Havacılıkta güven sarsıldı mı, işiniz bitti demektir. Bu tür yanlışlar ayyuka çıktığında veya çıkartıldığında insanlar EASA’ya da SHGM’ yede, Star Alliance’da, THY’de güvenmez. SHGM’nin EASA’nın tüm yetkilerini alması zorlaşırken, THY de bir anda kendini yıldızlar topluluğundan dışlanmış olarak görebilir.
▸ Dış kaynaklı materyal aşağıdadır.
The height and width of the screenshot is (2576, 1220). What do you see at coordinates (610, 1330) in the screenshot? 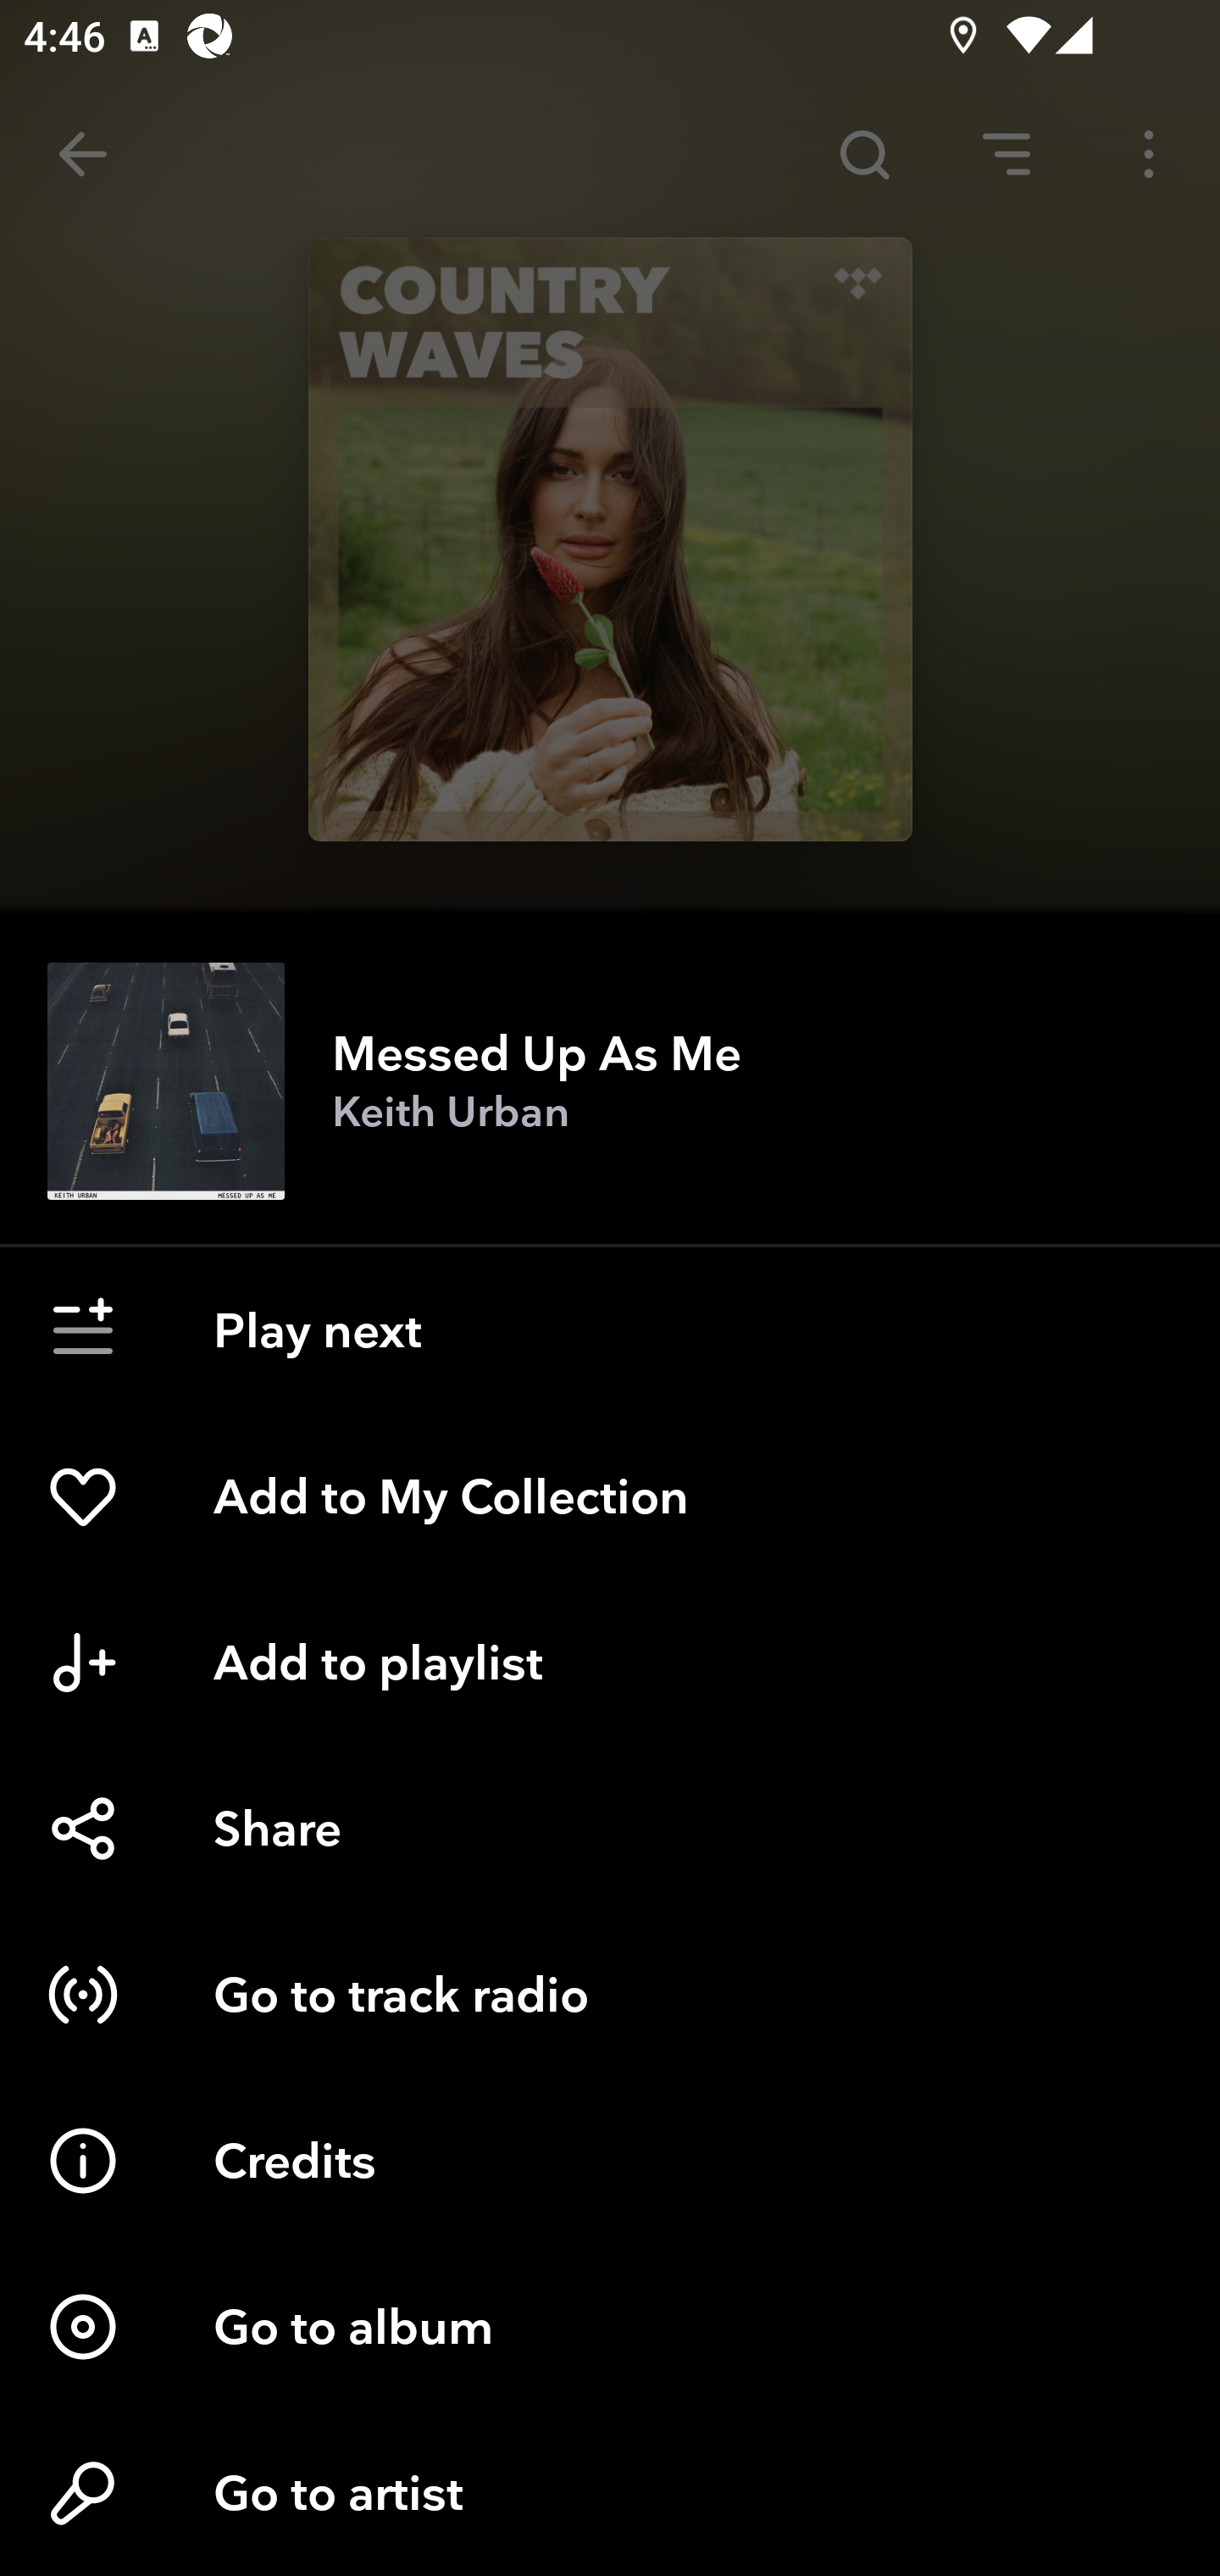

THY gibi alt yapı olarak güçlü bir şirketin, okyanusu geçerken evdeki küvette boğulabilmesine neden olabilecek bu ufak ama önemli ayrıntılara son derece dikkat etmesi gerekiyor. 
“Şarklı kafayla garplı iş yaparken” en azından garplı kafalarca konulan kurallara harfiyen uyacağımıza, Şarklı kafalarca üretilen Dolapdere vari gereksiz işgüzarlıklarla gelinen konumu riske atmamalıyız. 
Sonuç olarak; THY’nin Star Alliance üyeliğini kutlar bu birliktelikten avantajlı çıkmasını dilerim. Hayırlı olsun.. 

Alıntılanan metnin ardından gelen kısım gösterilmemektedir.